EXCERTO.
'''
Também o terceiro dos imperadores mogóis da Índia (1542-1605) iniciou na Índia uma série de debates entre muçulmanos, hindus, jainistas, zoroastristas e jesuítas para discutir a charia.

A controvérsia era uma forma escolástica dura, mas justa de discutir e descobrir verdades em teologia e ciências entre teólogos católicos, judeus e outros: vencia quem tinha os melhores argumentos. Lutero teve várias disputas públicas sobre diferentes dogmas e teses. Os jesuítas revelaram-se os seus mais consequentes adversários.

Controvérsia no diálogo inter-religioso era muito importante na disputa pela verdade; na Idade Média Hispânica, Ramon Llull (1232-1316) testemunha a importância da procura da verdade no texto apologético “Disputatio Raimundi Lulli et Homer Sarraceni”, onde vem narrada a experiência de
Llull num cárcere tunisino, onde este chega a dizer aos sábios muçulmanos que se eles tivessem argumentos suficientes ele se converteria ao Islão.

O discurso casuístico empregado pelos jesuítas nos tratados de moral é questionado por Blaise Pascal nas suas cartas Provinciais (1656-57). Na Carta V, Pascal testemunha a prática discursiva dos tratados morais dos jesuítas criticando-a porque dava espaço ao relativismo e a um certo sufismo que questiona o argumento de autoridade e dá relevo a opiniões prováveis ou opostas. Pascal em Pensées revela-se contra o minimalismo jesuíta que questiona a autoridade moral dos padres antigos que, na perspectiva de argumentação jesuítica, se encontravam mais próximos dos apóstolos mas, por outro lado, mais distanciados da realidade moderna. Pascal insiste acusando os jesuítas de terem propositadamente uma moral dúbia, ora rigorista, ora laxista, com o objectivo de agradarem a todos, e assim governarem todas as consciências. Refere ainda os abusos das doutrinas probabilistas que proporcionam a justificação de todas as infrações. A experiência só pode proporcionar contingências e probabilidades. Segundo os historiadores Giacomo Martina e Ricardo García Villoslada, as Provinciais além de denunciarem muita moral laxista e permissiva de então, iniciam o rótulo negro do jesuitismo e estão na base de grande parte do anticlericalismo dos sécs. XVIII e XIX.

De facto, os maçons, defensores do despotismo iluminado, entraram numa luta ideológica cerrada contra os Jesuítas. O terremoto de Lisboa é acompanhado por um outro grande terremoto, o sismo ideológico, de que o estado e sociedade portuguesa jamais se refizeram: assistimos a um tradicionalismo ancestral autoritário e um modernismo estrangeirado dogmático que se combatem em vez de se complementarem e integrarem; de um lado a ideologia iluminista que arrogantemente se apodera dos órgãos do poder e do outro uma tradição religiosa escura e vítima ou que se considera como tal.
'''
Dados recolhidos:
'''
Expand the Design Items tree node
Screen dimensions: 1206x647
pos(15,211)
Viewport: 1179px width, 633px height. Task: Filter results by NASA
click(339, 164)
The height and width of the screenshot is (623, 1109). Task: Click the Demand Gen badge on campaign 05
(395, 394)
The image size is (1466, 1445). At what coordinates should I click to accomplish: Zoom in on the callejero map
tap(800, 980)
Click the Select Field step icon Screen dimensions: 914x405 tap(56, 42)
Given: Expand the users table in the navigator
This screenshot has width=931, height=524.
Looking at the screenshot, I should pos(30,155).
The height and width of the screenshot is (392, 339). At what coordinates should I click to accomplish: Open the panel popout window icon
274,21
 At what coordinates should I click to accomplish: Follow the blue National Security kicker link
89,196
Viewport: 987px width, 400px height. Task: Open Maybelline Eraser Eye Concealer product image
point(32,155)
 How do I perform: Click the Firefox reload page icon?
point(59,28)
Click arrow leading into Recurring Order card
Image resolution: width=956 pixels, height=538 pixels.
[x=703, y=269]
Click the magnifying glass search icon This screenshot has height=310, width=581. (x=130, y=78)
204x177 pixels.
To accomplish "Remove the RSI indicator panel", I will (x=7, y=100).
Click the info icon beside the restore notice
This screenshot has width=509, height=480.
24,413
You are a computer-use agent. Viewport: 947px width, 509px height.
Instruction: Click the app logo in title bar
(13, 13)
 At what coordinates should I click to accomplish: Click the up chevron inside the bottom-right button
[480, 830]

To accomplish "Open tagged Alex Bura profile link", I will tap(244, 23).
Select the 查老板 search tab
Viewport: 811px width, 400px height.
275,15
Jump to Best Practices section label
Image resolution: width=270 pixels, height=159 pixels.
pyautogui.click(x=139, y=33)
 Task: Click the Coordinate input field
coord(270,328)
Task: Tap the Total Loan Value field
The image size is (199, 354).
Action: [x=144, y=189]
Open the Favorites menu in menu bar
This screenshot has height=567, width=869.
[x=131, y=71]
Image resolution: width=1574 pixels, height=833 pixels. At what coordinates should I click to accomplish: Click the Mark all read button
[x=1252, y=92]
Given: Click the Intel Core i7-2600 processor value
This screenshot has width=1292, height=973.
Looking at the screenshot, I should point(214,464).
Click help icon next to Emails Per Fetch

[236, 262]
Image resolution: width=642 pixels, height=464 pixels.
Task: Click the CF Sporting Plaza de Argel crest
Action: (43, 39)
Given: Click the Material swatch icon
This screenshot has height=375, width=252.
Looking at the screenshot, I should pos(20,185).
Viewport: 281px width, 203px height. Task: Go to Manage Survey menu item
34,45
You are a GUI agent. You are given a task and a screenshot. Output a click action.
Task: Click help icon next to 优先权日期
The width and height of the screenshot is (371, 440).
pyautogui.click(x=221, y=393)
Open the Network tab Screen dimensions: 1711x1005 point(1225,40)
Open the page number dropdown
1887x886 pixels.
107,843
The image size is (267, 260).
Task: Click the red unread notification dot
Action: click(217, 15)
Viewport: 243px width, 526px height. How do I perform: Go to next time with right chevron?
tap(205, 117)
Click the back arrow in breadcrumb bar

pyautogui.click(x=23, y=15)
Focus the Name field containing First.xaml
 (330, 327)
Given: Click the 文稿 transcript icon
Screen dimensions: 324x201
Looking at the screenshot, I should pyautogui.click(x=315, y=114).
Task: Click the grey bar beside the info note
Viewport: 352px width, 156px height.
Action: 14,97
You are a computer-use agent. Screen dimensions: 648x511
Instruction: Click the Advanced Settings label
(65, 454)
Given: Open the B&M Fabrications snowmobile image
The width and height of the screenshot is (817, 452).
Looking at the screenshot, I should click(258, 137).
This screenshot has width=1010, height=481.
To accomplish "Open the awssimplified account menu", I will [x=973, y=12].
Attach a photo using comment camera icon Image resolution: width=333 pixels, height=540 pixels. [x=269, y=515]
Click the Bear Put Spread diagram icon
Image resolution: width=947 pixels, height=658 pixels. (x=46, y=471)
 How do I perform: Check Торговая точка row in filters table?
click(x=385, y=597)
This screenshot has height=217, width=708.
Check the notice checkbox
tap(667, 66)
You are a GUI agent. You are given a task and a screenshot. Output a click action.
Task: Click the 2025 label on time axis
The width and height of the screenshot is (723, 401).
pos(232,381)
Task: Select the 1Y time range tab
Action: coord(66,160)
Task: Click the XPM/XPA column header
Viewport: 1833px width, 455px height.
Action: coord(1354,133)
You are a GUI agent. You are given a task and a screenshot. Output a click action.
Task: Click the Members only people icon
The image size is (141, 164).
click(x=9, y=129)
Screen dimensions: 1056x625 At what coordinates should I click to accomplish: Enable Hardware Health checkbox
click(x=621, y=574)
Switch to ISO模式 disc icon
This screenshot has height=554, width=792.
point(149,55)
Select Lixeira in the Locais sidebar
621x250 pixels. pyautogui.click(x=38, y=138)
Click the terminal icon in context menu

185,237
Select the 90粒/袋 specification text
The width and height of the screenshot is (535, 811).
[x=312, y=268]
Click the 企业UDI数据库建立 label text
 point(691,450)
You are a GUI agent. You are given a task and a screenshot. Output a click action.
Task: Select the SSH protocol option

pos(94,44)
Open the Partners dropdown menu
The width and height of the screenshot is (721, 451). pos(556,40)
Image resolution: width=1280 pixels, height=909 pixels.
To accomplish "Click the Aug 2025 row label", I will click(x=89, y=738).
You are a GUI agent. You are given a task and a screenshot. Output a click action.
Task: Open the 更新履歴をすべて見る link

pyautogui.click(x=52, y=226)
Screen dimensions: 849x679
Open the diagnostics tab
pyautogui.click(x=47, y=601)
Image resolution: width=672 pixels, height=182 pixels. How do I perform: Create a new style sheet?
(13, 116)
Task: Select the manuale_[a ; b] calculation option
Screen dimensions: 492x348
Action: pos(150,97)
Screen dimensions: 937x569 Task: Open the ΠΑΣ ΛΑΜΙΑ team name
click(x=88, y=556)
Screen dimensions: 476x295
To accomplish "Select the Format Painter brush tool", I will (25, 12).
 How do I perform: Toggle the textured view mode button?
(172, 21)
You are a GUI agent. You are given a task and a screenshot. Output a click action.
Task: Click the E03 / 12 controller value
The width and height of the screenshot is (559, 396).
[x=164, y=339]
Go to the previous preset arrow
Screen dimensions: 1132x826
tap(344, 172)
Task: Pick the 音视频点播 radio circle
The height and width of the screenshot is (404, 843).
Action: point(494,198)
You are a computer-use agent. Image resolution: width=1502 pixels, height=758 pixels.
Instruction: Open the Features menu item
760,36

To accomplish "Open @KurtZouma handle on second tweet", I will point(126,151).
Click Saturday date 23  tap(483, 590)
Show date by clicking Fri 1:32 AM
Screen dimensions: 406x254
'''
TRABALHO PEDIDO.
1) Segundo o excerto, que grupos participaram dos debates que o terceiro dos imperadores mogóis iniciou na Índia?
2) Cite do excerto o trecho que se inicia nas palavras que contêm "A controvérsia era" e termina em "converteria ao Islão.".
A listagem é material à parte, sem relação com o excerto.

SOLUÇÕES POR TAREFA.
1) Muçulmanos, hindus, jainistas, zoroastristas e jesuítas.

2)
A controvérsia era uma forma escolástica dura, mas justa de discutir e descobrir verdades em teologia e ciências entre teólogos católicos, judeus e outros: vencia quem tinha os melhores argumentos. Lutero teve várias disputas públicas sobre diferentes dogmas e teses. Os jesuítas revelaram-se os seus mais consequentes adversários.

Controvérsia no diálogo inter-religioso era muito importante na disputa pela verdade; na Idade Média Hispânica, Ramon Llull (1232-1316) testemunha a importância da procura da verdade no texto apologético “Disputatio Raimundi Lulli et Homer Sarraceni”, onde vem narrada a experiência de
Llull num cárcere tunisino, onde este chega a dizer aos sábios muçulmanos que se eles tivessem argumentos suficientes ele se converteria ao Islão.